Dreamt about the Demon the other night, like I needed that on my mind as well. I miss her so sometimes.

Got to find a way out of this funk. Other than drinking (or maybe along with drinking). Any suggestions?

Sunday, February 06, 2005

A few thoughts before the Game

Just a few quick things before I go watch the game.

1. My mom's cancer has come back after 16 years. It's too widespread this time for surgery. It's kind of taken the wind out of the weekend. The only good part is that they say it's a very slow cancer and this type normally reacts well to medicine.

2. Burfica, frist you say you don't love me anymore due to my musical taste, then your offering to dance naked for me and the alchohol. Talk about mood swings (I'm not sure Gigantor would approve. Also, be carefull what you offer to single people. They may just take you seriously. Hee Hee (Kidding!)). Actually I listen to everything. From classical to classic rock, from metal to pop, from country to alternative, from hippie to techno, from oldies to soft rock. The only things I don't listen to much is dance (I don't dance) or Rap (Bad poetry read to other peoples music that they stole), but there are exceptions. Keep an open mind sweetie and I'll try and do better next time. So what do you listen to?
(also, Seffy, just to explain, all of the songs on the list are ones that have significance for me. Angel was sung to me by the Demon while sitting in my driveway holding each other and always makes me think of my time with her. They may not be the best songs, they just hold my memories.)

3. Joy, I hope your feeling better. WHen are you going on your trip? If you get to see Iriebutterfly tell her i say hi!

4. Max, it's an interesting idea, but I'm having a hard time posting or commenting on blog as it is and a marathonm might over tax the system. But keep me posted on the idea.

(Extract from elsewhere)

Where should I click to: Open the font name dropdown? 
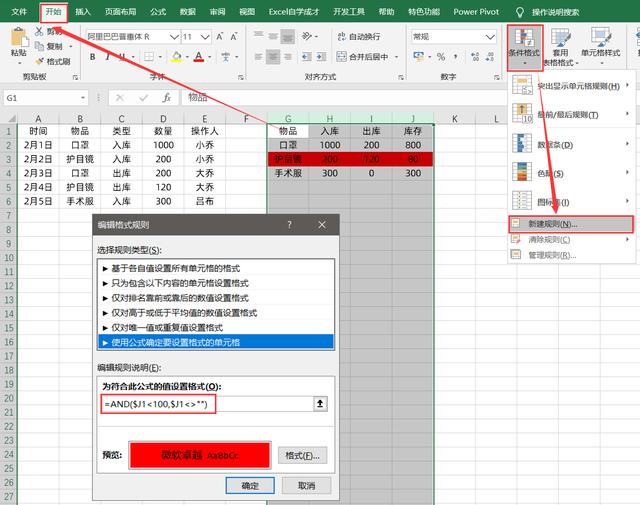click(172, 36)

5. Bm, Thursday sounds great. After this weekend I need some time with you and yours.

6.I'm glad to see that some of the people who were on my Dead but Dreaming list have returned to the blog. Both Dream and Static have posted recently and I'm glad to see thier twisted minds back for all to see. I'll allow myself a little pride and pretend I had something to do with thier returns. Missed you guys.

7. Unfortuantly a few others have moved over to this list. Hopefully they'll be back soon.

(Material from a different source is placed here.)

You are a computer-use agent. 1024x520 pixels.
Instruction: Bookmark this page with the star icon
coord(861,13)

8. Um.. theres more but my nephews home and he wants to go play. Hope evyone has a great weekend. (I bought him some Spider-man Figures and I think I'm as excited as he is to play with them. Old? Yes, Grown Up? Nope, Mature? Not even close!)

Friday, February 04, 2005

in the background

see the smile
hear the laughter
ignore the shadows
that lurk behind

enjoy the hug
listen to the jokes
hiding the anger
and the pain

watch the twinkle
in the blue eyes
caused by the tear
that does not fall

enjoy the company
until next time
as i walk away
broken inside

Music Tag

I got this from http://gamaspoetry.blogspot.com/ Just when I thought no one would tag me, thanks G!.

Random top 10 CD's:
1. Meatloaf- Bat Out Of Hell
2. Billy Joel- Greatest hits Vol 1, 2, &3
3. Metallica- Ride the Lightning
4. Bare Naked Ladies- Maroon
5. Garth Brooks- Boxed set
6. Guns N Roses- Use your Illusion 1&2
7. Postal Service- Give up
8. Kenny Chesney- No Shoes No Shirt No Problems
9. Tori Amos- Little Earthquakes
10. Beatles- Sgt. Peppers Lonley Hearts Club Band

1.What is the total amount of music files on your computer? I don't own a comp.
2. The last CD you bought is: Pink Floyd- The Wall (mine got stolen)
3. What is the last song you listened to before this message: Gary Allen- Songs about rain.
4. Write down five songs you listen to a lot or mean a lot to you.
1. Angel by Sarah Mchlaucghlinaclin (I'll never spell her last name right!)
2. Beautiful in my Eyes by Joshua Kadison
3. Fade to Black by Metallica
4. Goldfinger- Counting the Days
5. Rancid- Fall Back Down
5. Who are you gonna pass this stick to (three persons and why)?

Who hasn't already gotten it? Hmmmm....
Dream(Theeventualdream.blogspot.com.) Beacuse it's been too long since I heard what he's listeneing too.

BM (Cobweb13.blogspot.com) Because I know his musical tastes can be out of this world.

Joy (Soulhavoc.blogspot.com) Because She rules!

Tag now you are it, copy and paste on your browser and let us know, what kind of music you into.